*** Opening of The data ***

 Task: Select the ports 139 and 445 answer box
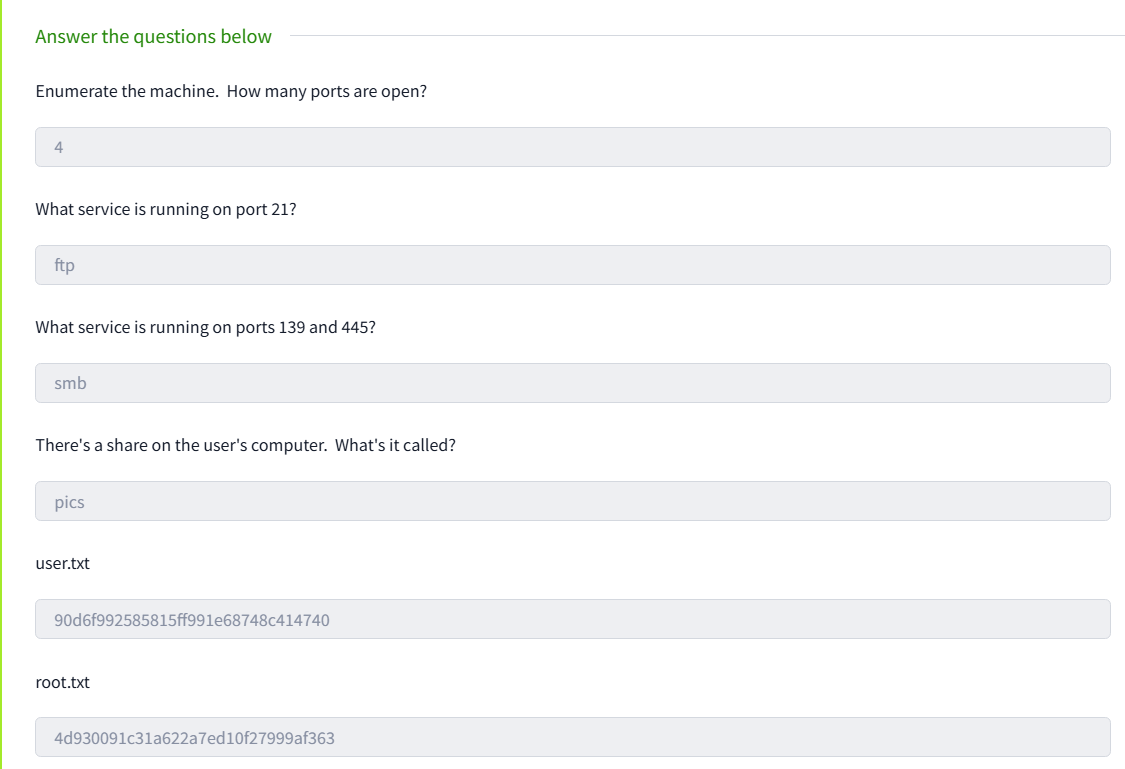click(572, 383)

*** Close of The data ***
*** Opening of The data ***

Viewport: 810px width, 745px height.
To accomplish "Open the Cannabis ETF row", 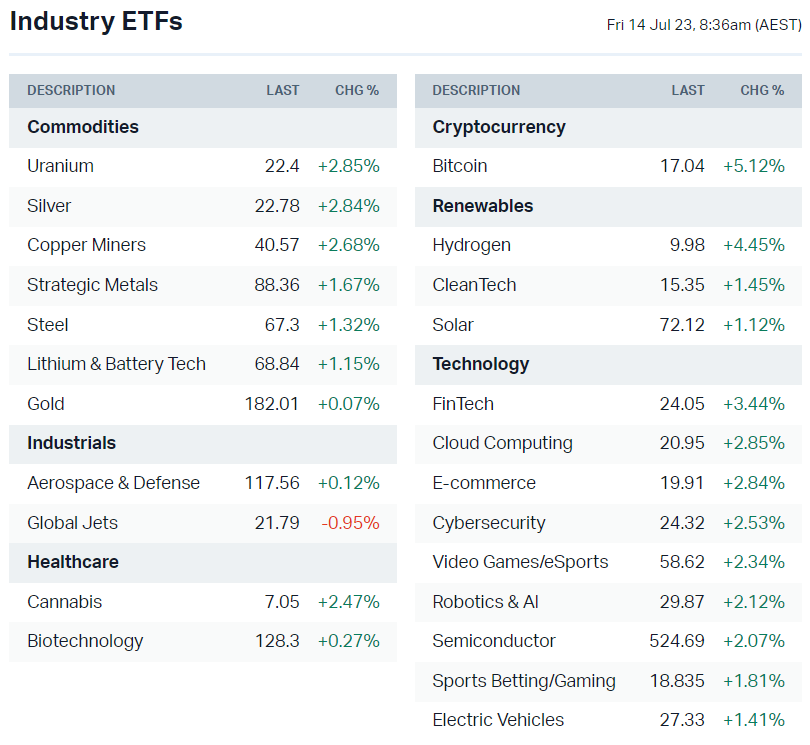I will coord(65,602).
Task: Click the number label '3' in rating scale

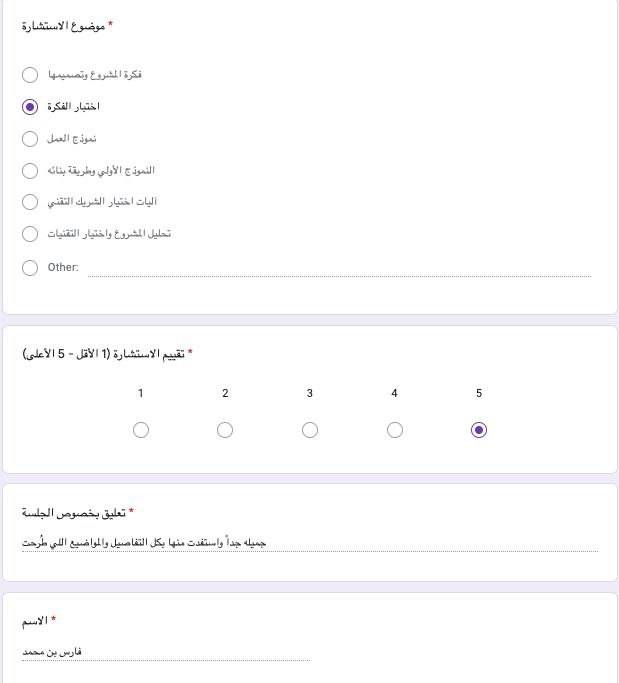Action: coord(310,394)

*** Close of The data ***
*** Opening of The data ***

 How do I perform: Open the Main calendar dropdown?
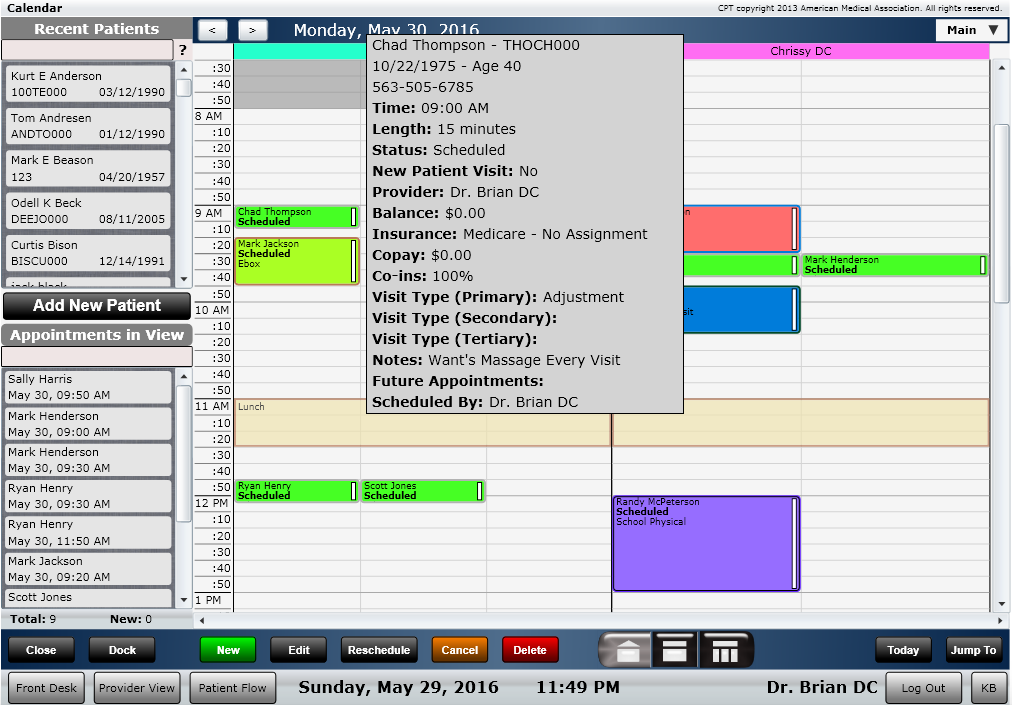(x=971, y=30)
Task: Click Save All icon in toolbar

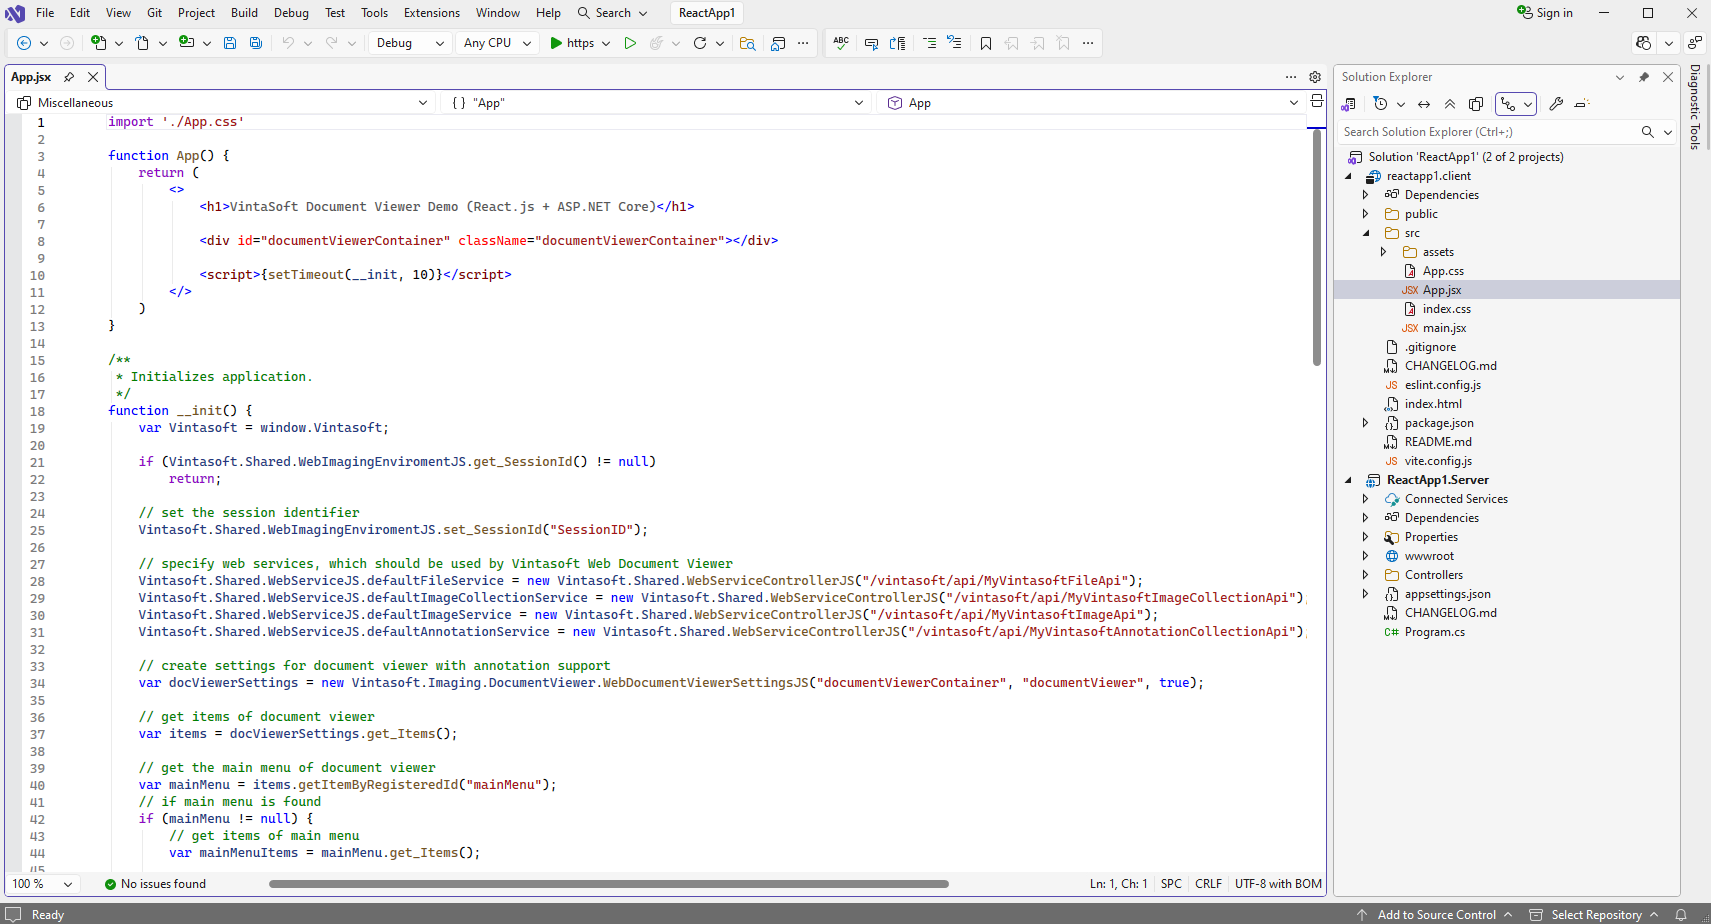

*** Close of The data ***

Among the entries above, take the lines from the one with "How do I perform: Open" through the one with "Task: Click Save All icon in toolbar" and retype them exactly, leaving out the pictures.

* Answer for this exercise:
 How do I perform: Open the Main calendar dropdown?
(x=971, y=30)
Task: Click Save All icon in toolbar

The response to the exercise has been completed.